The Board arranged for a hearing officer to hold a hearing to determine if plaintiff should be suspended without pay pending a hearing on the changes. A presuspension hearing was conducted on July 15, 1998, and plaintiff was represented by counsel. On July 24, 1998, the hearing officer recommended plaintiffs suspension without pay. On July 27, Valias notified plaintiff that she was suspended without pay effective immediately.

In accordance with section 34 — 85 of the School Code (105 ILCS 5/34 — 85 (West 1998)), the State Board sent resumes of five prospective impartial hearing officers to both the Board and to plaintiff. A process of elimination resulted in the selection of Julius Menacker as the hearing officer.

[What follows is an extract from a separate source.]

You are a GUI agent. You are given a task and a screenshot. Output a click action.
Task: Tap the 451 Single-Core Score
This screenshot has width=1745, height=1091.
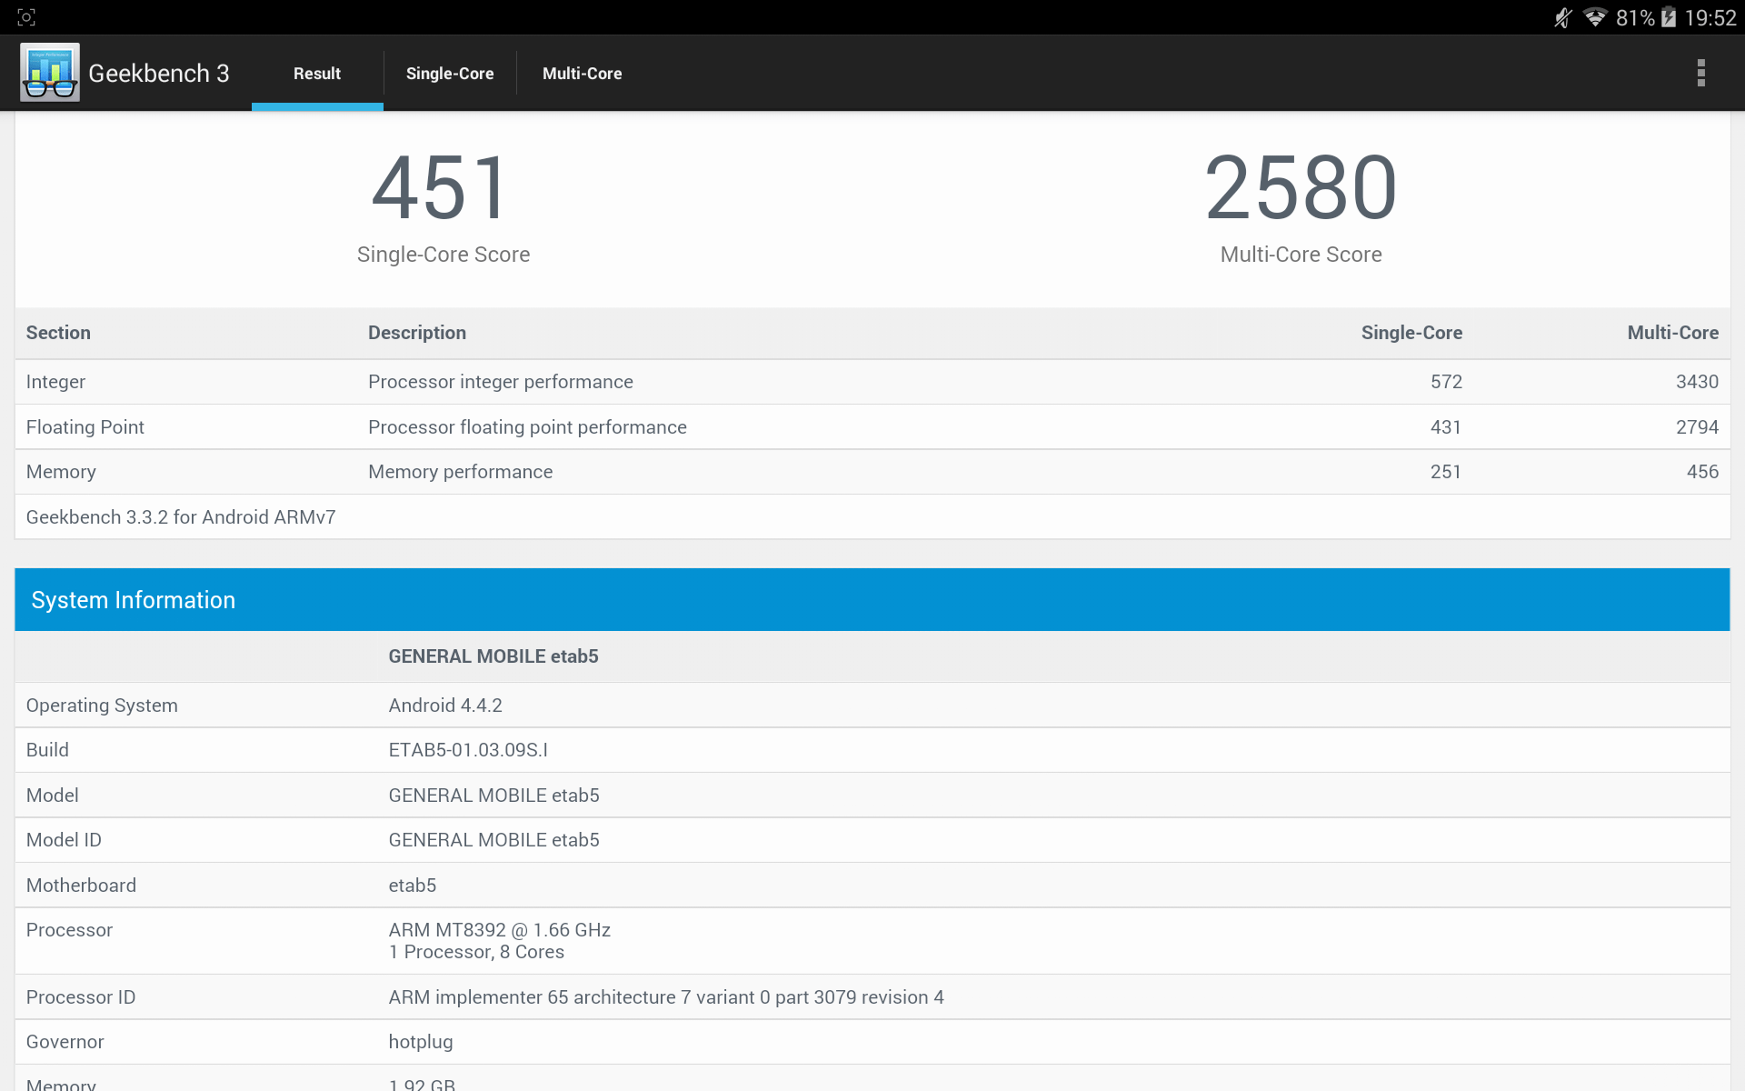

On August 18, 1998, plaintiff filed a complaint in the United States District Court for the Northern District of Illinois (District Court), alleging violations of her right to due process and breach of contract. She sought a temporary restraining order, demanding her reinstatement as principal at Clay, and a preliminary injunction. On August 20, 1998, the District Court found that plaintiffs presuspension hearing was adequate and denied her request for an injunction. Plaintiffs dismissal hearing commenced on November 17, 1998, and continued for 16 days.

The Board first alleged that plaintiff violated Board guidelines regarding obtaining confidential information. Clay has an “Options for Knowledge” (Options) program, which offers advanced classes to gifted students. Known within the CPS as a “magnet program,” Clay gives first preference to neighborhood students. If more space is available, parents outside the neighborhood may apply to send their children to Clay. On May 19, 1997, plaintiff sent out more than 100 acceptance letters to students from 18 to 20 different schools who had achieved high standardized test scores. These students had not applied for admission to Clay, and the Board alleged plaintiff wrongfully obtained access to the students’ names, addresses, grades, test scores and class rank. Parents complained about the letters. The Board alleged that plaintiff enrolled one student, K.H., who resided outside the school’s boundaries.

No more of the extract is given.